RackBaseURI /lingo-srv
<Directory /var/www/lingo-srv>
Options -MultiViews
SetEnv LINGO_SRV_OPTS "-l en" # <-- Optionally set Lingo options
</Directory>
</VirtualHost>
In order to provide your own +rackup+ file and Lingo configuration, create a
directory with those files:
/srv/lingo-srv
|
+-- config.ru
|
+-- lingosrv.cfg
And then point Passenger at it:
<VirtualHost *:80>
...
RackBaseURI /lingo-srv
<Directory /var/www/lingo-srv>
Options -MultiViews
PassengerAppRoot /srv/lingo-srv # <-- Add this line
</Directory>
</VirtualHost>
Restart Apache and test the result (output formatted for clarity):
> curl http://localhost/lingo-srv/about
{
"Lingo::Srv" : {
"version" : "x.y.z"
}
}
== EXAMPLE
TODO: Full-fledged example to show off Lingo's features and provide a basis
for further discussion.
== INSTALLATION AND USAGE
Since version 1.8.0, Lingo is available as a
RubyGem[http://rubygems.org/gems/lingo]. So a simple <tt>gem install lingo</tt>
will install Lingo and its dependencies. You might want to run that command
with administrator privileges, depending on your environment. Then you can call
the +lingo+ executable to process your text files. See <tt>lingo --help</tt>
for available options.
Please note that Lingo requires Ruby version 2.1 or higher to run
(2.6[http://ruby-lang.org/en/downloads/] is the currently recommended
version).
Since Lingo depends on native extensions, you need to make sure that
development files for your Ruby version are installed. On Debian-based
Linux platforms, they are included in the package <tt>ruby-dev</tt>;
other distributions may have a similarly named package. On Windows, those
development files are currently not required.

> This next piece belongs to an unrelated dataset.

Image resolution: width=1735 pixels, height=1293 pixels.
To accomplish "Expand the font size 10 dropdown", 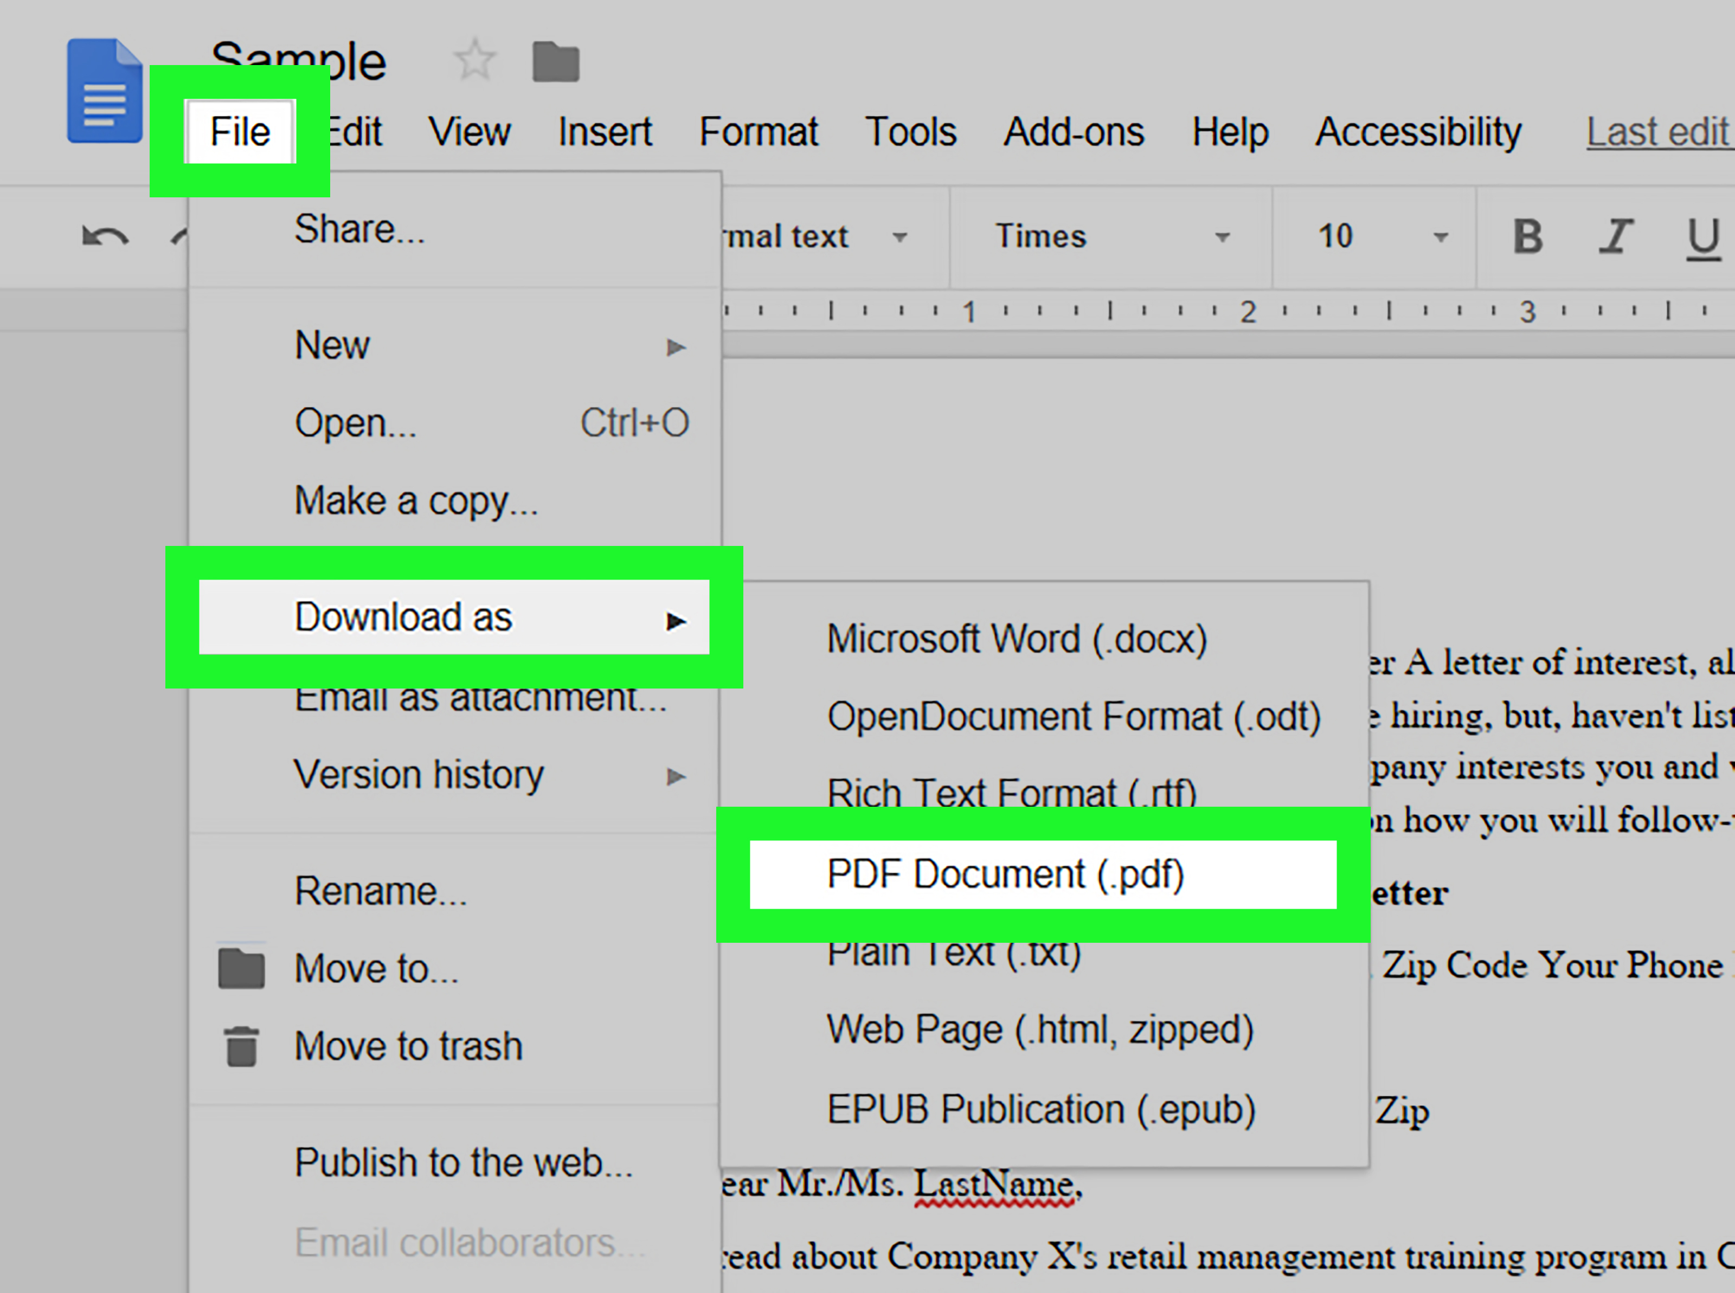I will (x=1442, y=236).

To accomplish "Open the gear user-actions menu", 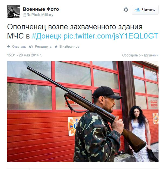I will point(126,10).
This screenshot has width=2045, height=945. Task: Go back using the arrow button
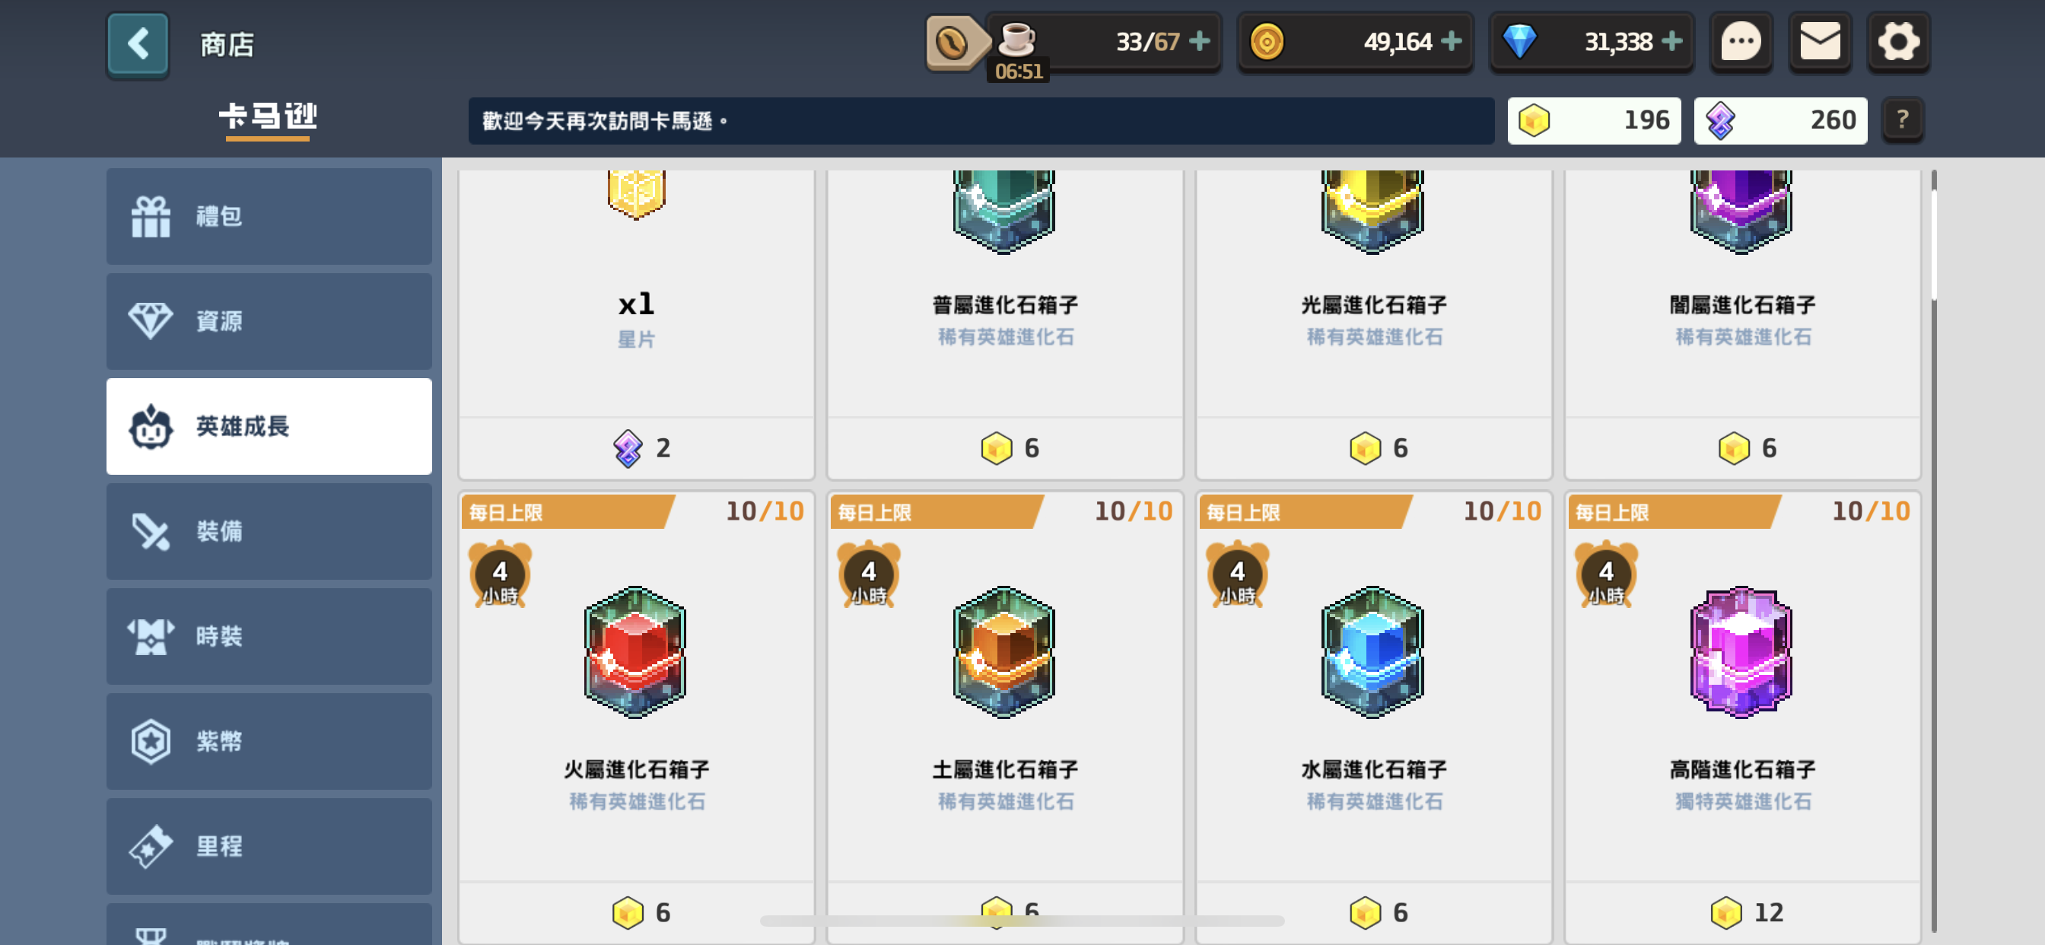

On JRuby, install gdbm[https://rubygems.org/gems/gdbm] for efficient database
operations: <tt>gem install gdbm</tt>.
=== Dictionary and configuration file lookup
Lingo will search different locations to find dictionaries and configuration
files. By default, these are the current working directory, your personal Lingo
directory (<tt>~/.lingo</tt>) and the installation directory (in that order).
You can control this lookup path by either moving files up the chain (using
the +lingoctl+ executable) or by setting various environment variables.
With +lingoctl+ you can copy dictionaries and configuration files from your
personal Lingo directory or the installation directory to the current working
directory so you can modify them and they will take precedence over the
original ones. See <tt>lingoctl --help</tt> for usage information.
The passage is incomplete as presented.